▸ Text section
He’s quickly amassing a small empire of Vietnamese restaurants that
include Bar Bao, Baoguette, and Pho Sure.  Bia Garden only serves
Asian beer, like Tiger, Tsingtao, Taj Majal, and Kingfisher.  There are twelve different kinds that
come in six packs, a dozen, or by the case, and arrive in buckets on ice.  But you only pay for what you drink, so
you can try as many different kinds as you like.  My favorite beer was a smooth, dark BeerLao, that paired up
well with many of the sweet, fatty meats you’ll find on the menu, like shaking
beef, duck nem sausage, or even the spicy seafood hot pot.  The setting and the menu with small,
medium, and large plates is considerably laidback.

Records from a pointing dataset
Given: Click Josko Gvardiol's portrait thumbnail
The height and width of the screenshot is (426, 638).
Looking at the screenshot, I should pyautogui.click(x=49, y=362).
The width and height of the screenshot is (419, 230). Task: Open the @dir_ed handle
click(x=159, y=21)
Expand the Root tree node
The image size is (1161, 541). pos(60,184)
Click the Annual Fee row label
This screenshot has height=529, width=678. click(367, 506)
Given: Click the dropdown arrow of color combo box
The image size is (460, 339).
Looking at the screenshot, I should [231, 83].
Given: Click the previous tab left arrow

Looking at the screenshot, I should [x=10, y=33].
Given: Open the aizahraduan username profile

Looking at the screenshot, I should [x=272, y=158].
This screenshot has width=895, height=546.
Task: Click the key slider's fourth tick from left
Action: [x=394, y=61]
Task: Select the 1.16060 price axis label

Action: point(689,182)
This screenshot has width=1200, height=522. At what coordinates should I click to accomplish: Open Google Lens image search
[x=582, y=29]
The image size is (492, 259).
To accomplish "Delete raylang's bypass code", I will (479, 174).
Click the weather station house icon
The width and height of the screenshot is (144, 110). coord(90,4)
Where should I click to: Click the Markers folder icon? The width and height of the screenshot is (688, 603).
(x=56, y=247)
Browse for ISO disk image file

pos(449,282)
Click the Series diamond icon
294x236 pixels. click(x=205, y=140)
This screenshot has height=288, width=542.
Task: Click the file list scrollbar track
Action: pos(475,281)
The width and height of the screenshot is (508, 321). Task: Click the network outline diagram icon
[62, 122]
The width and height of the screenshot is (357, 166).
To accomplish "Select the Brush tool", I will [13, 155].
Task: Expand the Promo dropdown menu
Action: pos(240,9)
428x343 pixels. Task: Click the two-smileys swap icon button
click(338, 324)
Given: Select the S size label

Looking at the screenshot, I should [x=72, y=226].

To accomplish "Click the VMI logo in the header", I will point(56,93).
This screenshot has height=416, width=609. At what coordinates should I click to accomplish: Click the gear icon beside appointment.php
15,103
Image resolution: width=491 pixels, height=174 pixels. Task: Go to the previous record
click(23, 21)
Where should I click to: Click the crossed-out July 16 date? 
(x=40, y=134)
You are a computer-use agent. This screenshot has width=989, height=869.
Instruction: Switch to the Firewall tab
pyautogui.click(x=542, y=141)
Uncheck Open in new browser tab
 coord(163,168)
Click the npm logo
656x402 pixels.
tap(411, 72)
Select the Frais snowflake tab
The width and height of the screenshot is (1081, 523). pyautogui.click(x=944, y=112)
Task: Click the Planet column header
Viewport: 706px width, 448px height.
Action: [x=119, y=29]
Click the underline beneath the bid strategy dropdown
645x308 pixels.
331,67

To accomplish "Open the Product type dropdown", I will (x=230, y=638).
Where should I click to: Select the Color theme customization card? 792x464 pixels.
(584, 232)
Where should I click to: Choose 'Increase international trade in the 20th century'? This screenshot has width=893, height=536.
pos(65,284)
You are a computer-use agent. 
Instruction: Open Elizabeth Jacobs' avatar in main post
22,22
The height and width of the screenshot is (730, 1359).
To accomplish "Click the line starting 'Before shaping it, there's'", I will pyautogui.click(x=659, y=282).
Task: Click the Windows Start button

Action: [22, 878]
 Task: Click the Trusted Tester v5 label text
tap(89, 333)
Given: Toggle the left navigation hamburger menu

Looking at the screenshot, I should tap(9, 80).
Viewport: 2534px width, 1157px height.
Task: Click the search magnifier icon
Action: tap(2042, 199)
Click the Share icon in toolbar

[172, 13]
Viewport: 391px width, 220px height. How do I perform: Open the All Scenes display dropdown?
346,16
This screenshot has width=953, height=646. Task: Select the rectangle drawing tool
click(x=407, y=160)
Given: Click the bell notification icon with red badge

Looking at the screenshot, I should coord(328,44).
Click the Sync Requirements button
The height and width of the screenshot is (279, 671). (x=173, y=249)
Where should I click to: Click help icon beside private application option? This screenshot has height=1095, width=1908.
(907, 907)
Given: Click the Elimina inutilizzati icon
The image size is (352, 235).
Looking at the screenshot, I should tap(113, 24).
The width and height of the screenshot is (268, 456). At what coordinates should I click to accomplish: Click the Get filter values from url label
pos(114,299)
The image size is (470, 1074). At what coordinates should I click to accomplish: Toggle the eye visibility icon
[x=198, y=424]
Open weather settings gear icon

▸ Stated exercise 1
List every beer brand named in the Bia Garden text.
▸ Stated exercise 2
Write out the Bia Garden text starting with "He’s quickly amassing" and going on through "is considerably laidback.".

▸ Exercise solution 1
Tiger, Tsingtao, Taj Majal, Kingfisher, BeerLao

▸ Exercise solution 2
He’s quickly amassing a small empire of Vietnamese restaurants that
include Bar Bao, Baoguette, and Pho Sure.  Bia Garden only serves
Asian beer, like Tiger, Tsingtao, Taj Majal, and Kingfisher.  There are twelve different kinds that
come in six packs, a dozen, or by the case, and arrive in buckets on ice.  But you only pay for what you drink, so
you can try as many different kinds as you like.  My favorite beer was a smooth, dark BeerLao, that paired up
well with many of the sweet, fatty meats you’ll find on the menu, like shaking
beef, duck nem sausage, or even the spicy seafood hot pot.  The setting and the menu with small,
medium, and large plates is considerably laidback.